WMS-R-LM, Wechsler Memory Scale-Revised Logical Memory; MMSE, Mini-Mental State Examination; ADAS, Alzheimer’s Disease Assessment Scale; GDS, Geriatric Depression Scale. *p < 0.01, **p < 0.0001.

P1 and P1+ patterns were observed in 70.2% and 7.9%, respectively, of all amnestic patients with MCI at baseline. The remaining 21.9% patients presented other patterns, including the P2 in 4.4% cases. In this study, all P1+ patients showed a P1 pattern with occipital hypometabolism. Therefore, P1 and P1+ patterns were combined as an AD/ DLB pattern for the purpose of calculating diagnostic performance, as per a previous report [6].

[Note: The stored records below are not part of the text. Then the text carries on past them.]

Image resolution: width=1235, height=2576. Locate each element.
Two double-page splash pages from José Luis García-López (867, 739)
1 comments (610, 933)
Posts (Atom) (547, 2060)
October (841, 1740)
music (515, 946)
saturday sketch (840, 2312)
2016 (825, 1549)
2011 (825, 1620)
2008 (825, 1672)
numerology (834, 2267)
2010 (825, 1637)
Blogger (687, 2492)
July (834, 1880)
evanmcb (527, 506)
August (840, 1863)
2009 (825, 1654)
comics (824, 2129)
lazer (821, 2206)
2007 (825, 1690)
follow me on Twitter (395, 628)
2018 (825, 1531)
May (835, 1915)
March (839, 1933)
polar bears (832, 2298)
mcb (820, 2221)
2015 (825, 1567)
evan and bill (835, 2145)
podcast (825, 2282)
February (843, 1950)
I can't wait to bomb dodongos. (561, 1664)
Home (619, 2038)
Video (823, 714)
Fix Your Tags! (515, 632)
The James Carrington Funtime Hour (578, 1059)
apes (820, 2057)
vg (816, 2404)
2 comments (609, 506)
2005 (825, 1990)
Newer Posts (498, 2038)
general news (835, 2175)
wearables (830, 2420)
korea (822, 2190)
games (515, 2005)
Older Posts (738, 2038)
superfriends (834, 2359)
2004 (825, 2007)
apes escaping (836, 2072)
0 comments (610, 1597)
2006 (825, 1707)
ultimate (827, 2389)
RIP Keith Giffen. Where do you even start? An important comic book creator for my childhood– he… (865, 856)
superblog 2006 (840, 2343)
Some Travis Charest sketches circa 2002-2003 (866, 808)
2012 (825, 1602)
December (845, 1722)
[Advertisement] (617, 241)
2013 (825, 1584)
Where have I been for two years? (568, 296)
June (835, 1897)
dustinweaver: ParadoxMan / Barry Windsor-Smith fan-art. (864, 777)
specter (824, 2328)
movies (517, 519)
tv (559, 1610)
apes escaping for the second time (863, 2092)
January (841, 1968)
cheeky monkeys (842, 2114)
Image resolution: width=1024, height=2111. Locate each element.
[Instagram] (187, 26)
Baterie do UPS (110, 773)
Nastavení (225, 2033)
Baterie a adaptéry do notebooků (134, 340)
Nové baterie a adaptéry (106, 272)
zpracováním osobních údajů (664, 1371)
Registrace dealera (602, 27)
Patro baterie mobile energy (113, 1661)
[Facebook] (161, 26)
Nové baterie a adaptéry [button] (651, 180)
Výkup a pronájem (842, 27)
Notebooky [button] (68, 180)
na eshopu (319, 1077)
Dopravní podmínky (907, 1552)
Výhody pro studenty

The visual interpretation of PET images predicted conversion to AD during the 5-year follow-up with an overall diagnostic accuracy of 82%, a sensitivity of 94%, and a specificity of 53% for the 68 patients in this study. The diagnostic parameters for each follow-up interval are summarized in Table 2.

Table 2

Diagnostic performance at each annual visit for five years

Variable	Follow-up	AUC (95% CI)	Cutoff	SEN	SPE	ACC	PPV	NPV
	intervals (y)
PET visual interpretation	1	–	–	1	0.22	0.35	0.21	1
	2	–	–	0.97	0.32	0.56	0.45	0.95
	3	–	–	0.98	0.41	0.68	0.6	0.95
	4	–	–	0.96	0.44	0.78	0.77	0.83
	5	–	–	0.94	0.53	0.82	0.84	0.77
PET score	1	0.708 (0.569–0.846)	1.03	0.69	0.75	0.74	0.34	0.93
	2	0.809 (0.714–0.905)	1.03	0.7	0.9	0.83	0.79	0.84
	3	0.747 (0.641–0.852)	1.03	0.61	0.91	0.77	0.86	0.73
	4	0.795 (0.689–0.901)	1.02	0.58	0.96	0.69	0.96	0.52
	5	0.712 (0.570–0.854)	1.03	0.53	0.84	0.6	0.89	0.4
VSRAD z-score	1	0.679 (0.533–0.825)	1.47	0.75	0.57	0.6	0.26	0.92
	2	0.684 (0.570–0.799)	1.44	0.69	0.64	0.66	0.51	0.79
	3	0.658 (0.543–0.774)	1.44	0.64	0.64	0.64	0.6	0.68
	4	0.714 (0.575–0.852)	1.44	0.65	0.74	0.67	0.82	0.52
	5	0.735 (0.593–0.877)	1.21	0.79	0.63	0.73	0.84	0.52
WMS-R LM I	1	0.799 (0.656–0.941)	6	0.81	0.81	0.81	0.57	0.93
	2	0.782 (0.671–0.893)	7	0.7	0.8	0.75	0.77	0.74
	3	0.800 (0.693–0.908)	8	0.73	0.82	0.77	0.86	0.67
	4	0.809 (0.703–0.915)	8	0.71	0.87	0.77	0.91	0.61
	5	0.839 (0.733–0.946)	8	0.67	0.9	0.74	0.94	0.52
WMS-R LM II	1	0.763 (0.643–0.882)	1	0.81	0.62	0.66	0.39	0.91
	2	0.722 (0.601–0.843)	4	0.91	0.46	0.68	0.61	0.84
	3	0.732 (0.605–0.858)	4	0.88	0.52	0.74	0.74	0.74
	4	0.746 (0.615–0.878)	4	0.87	0.57	0.77	0.8	0.68
	5	0.806 (0.671–0.940)	4	0.88	0.68	0.82	0.88	0.68
MMSE	1	0.671 (0.536–0.805)	27	0.94	0.35	0.52	0.31	0.95
	2	0.663 (0.532–0.793)	27	0.91	0.46	0.68	0.61	0.84
	3	0.674 (0.538–0.810)	27	0.85	0.48	0.71	0.71	0.68
	4	0.677 (0.528–0.825)	27	0.84	0.52	0.74	0.78	0.63
	5	0.722 (0.570–0.875)	27	0.84	0.58	0.77	0.84	0.58
ADAS-J Cog	1	0.770 (0.637–0.903)	9.6	0.75	0.75	0.75	0.48	0.91
	2	0.665 (0.535–0.794)	8.8	0.58	0.71	0.65	0.66	0.64
	3	0.7 (0.572–0.827)	8.8	0.56	0.78	0.65	0.79	0.54
	4	0.721 (0.596–0.846)	7.1	0.71	0.61	0.68	0.78	0.52
	5	0.715 (0.580–0.851)	7.1	0.69	0.63	0.68	0.83	0.44
GDS	1	0.668 (0.535–0.801)	3	0.81	0.48	0.56	0.33	0.89
	2	0.729 (0.606–0.852)	3	0.79	0.6	0.69	0.65	0.75
	3	0.748 (0.630–0.866)	4	0.54	0.85	0.66	0.85	0.55
	4	0.684 (0.553–0.814)	4	0.49	0.83	0.6	0.85	0.45
	5	0.715 (0.586–0.845)	2	0.82	0.53	0.74	0.82	0.53

AUC, area under the curve; SEN, sensitivity; SPE, specificity; ACC, accuracy; PPV, positive predictive value; NPV, negative predictive value.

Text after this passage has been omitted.